FREEPORT-McMoRan COPPER & GOLD INC.
NOTES TO CONSOLIDATED FINANCIAL STATEMENTS (Unaudited)
NOTE 1. GENERAL INFORMATION
The accompanying unaudited consolidated financial statements have been prepared in accordance with the instructions to Form 10-Q and do not include all information and disclosures required by generally accepted accounting principles (GAAP) in the United States (U.S.). Therefore, this information should be read in conjunction with Freeport-McMoRan Copper & Gold Inc.’s (FCX) consolidated financial statements and notes contained in its annual report on Form 10-K for the year ended December 31, 2013. The information furnished herein reflects all adjustments that are, in the opinion of management, necessary for a fair statement of the results for the interim periods reported. All such adjustments are, in the opinion of management, of a normal recurring nature. Operating results for the three-month period ended March 31, 2014, are not necessarily indicative of the results that may be expected for the year ending December 31, 2014.
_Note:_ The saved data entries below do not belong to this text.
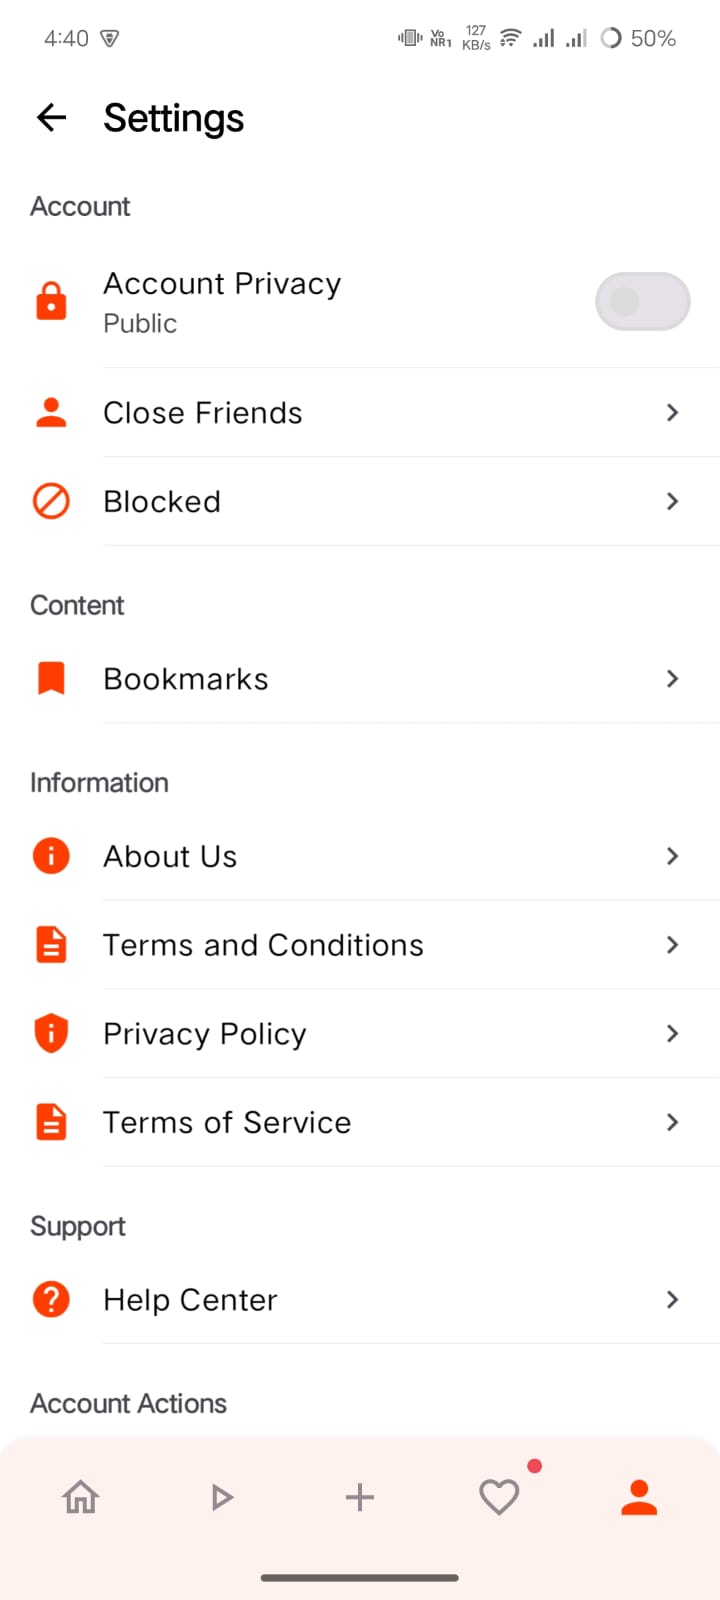720x1600 pixels.
Task: Tap the Account Privacy label
Action: pyautogui.click(x=222, y=284)
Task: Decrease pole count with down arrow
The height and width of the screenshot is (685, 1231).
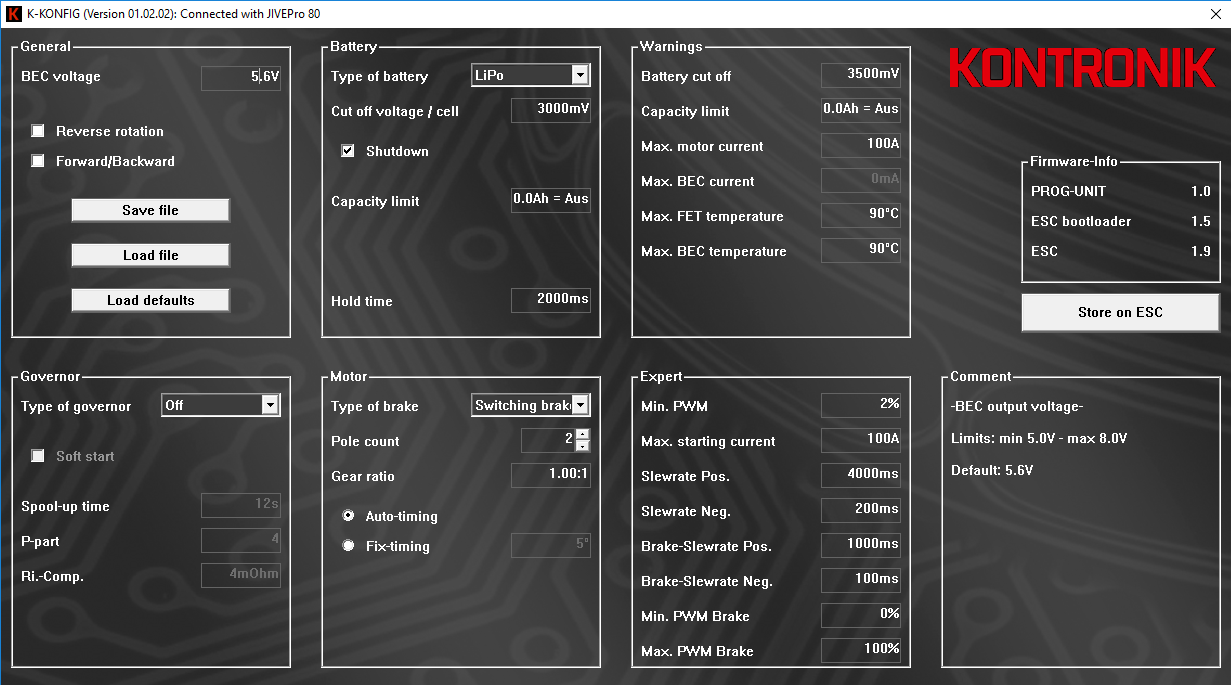Action: point(583,447)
As further discussed in Note 2, FCX completed its acquisitions of Plains Exploration & Production Company (PXP) on May 31, 2013, and McMoRan Exploration Co. (MMR) on June 3, 2013, collectively known as FCX Oil & Gas Inc. (FM O&G). The results included in these financial statements for the three months ended March 31, 2013, do not include PXP's or MMR's results.
NOTE 2. ACQUISITIONS
Oil and Gas. The second-quarter 2013 acquisitions of PXP and MMR added a portfolio of oil and gas assets to FCX's global mining business, creating a U.S.-based natural resources company. The acquisitions have been accounted for under the acquisition method, with FCX as the acquirer. As further discussed in Note 6, FCX issued $6.5 billion of unsecured senior notes in March 2013 for net proceeds of $6.4 billion, which was used, together with borrowings under a $4.0 billion unsecured five-year bank term loan, to fund the cash portion of the merger consideration for both transactions, to repay certain indebtedness of PXP and for general corporate purposes.
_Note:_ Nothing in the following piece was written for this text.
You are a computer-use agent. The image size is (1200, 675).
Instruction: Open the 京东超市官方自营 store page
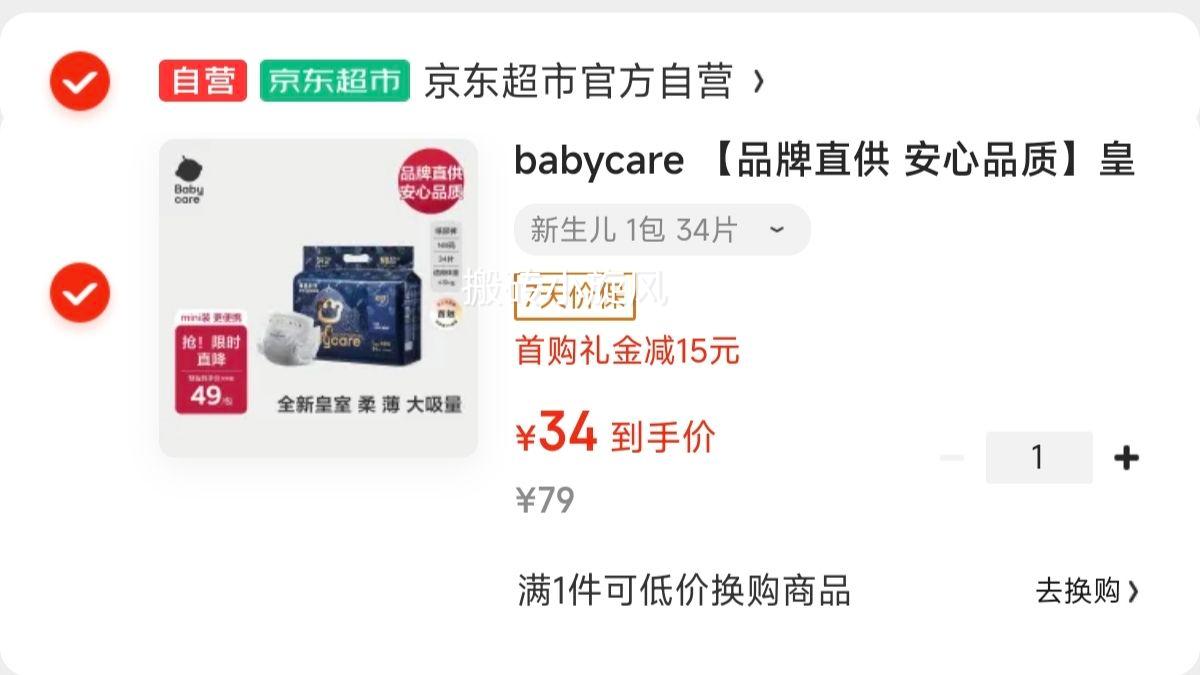578,81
There were no changes during the first quarter of 2014 to the preliminary purchase price allocations; however, the final valuation of assets acquired, liabilities assumed and redeemable noncontrolling interest is not complete and the net adjustments to those values may result in changes to goodwill and other carrying amounts initially assigned to the assets, liabilities and redeemable noncontrolling interest based on the preliminary fair value analysis. The principal remaining items to be valued are tax assets and liabilities, and any related valuation allowances, which will be finalized in the second quarter of 2014 in connection with the filing of related tax returns.
For further discussion of the acquisitions, refer to Note 2 in FCX's annual report on Form 10-K for the year ended December 31, 2013.
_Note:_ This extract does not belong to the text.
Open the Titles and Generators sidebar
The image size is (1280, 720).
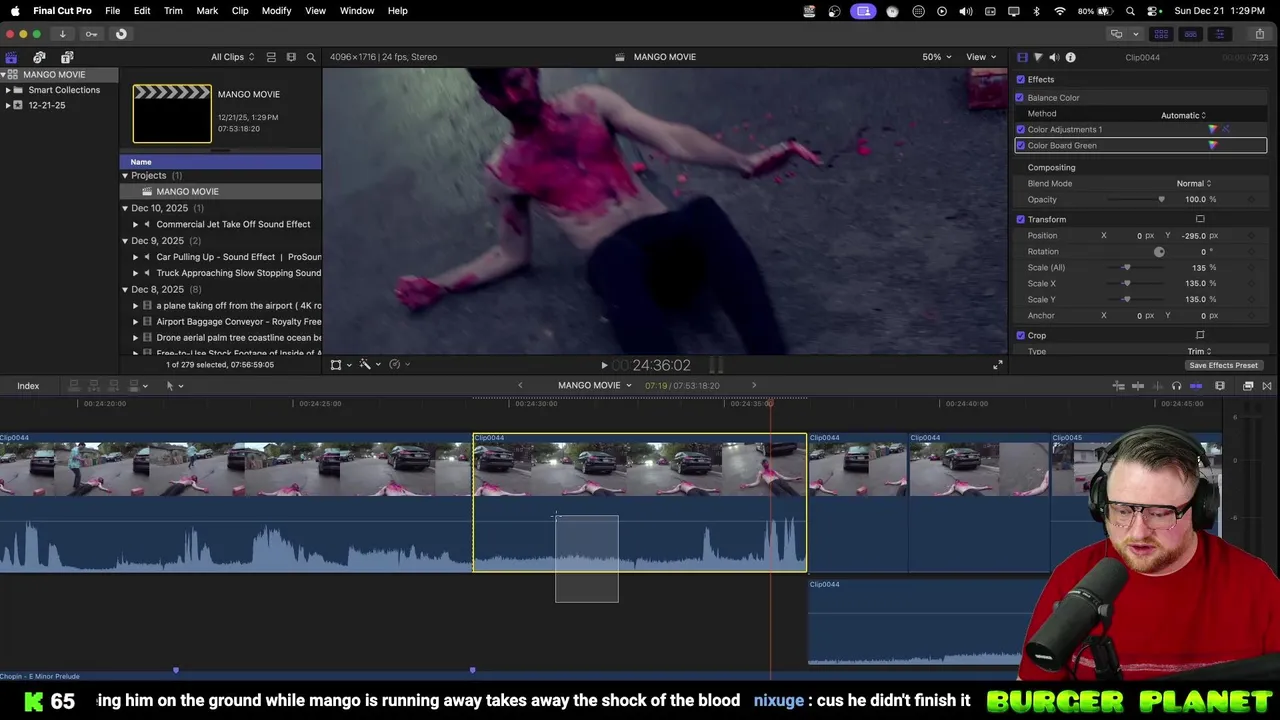coord(66,57)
Unaudited Pro Forma Consolidated Financial Information. The following unaudited pro forma financial information has been prepared to reflect the acquisitions of PXP and MMR. The unaudited pro forma financial information combines the historical statements of income of FCX, PXP and MMR (including the pro forma effects of PXP's Deepwater Gulf of Mexico (GOM) acquisition that was completed on November 30, 2012) for the three months ended March 31, 2013, giving effect to the mergers as if they had occurred on January 1, 2012. The historical consolidated financial information has been adjusted to reflect factually supportable items that are directly attributable to the acquisitions.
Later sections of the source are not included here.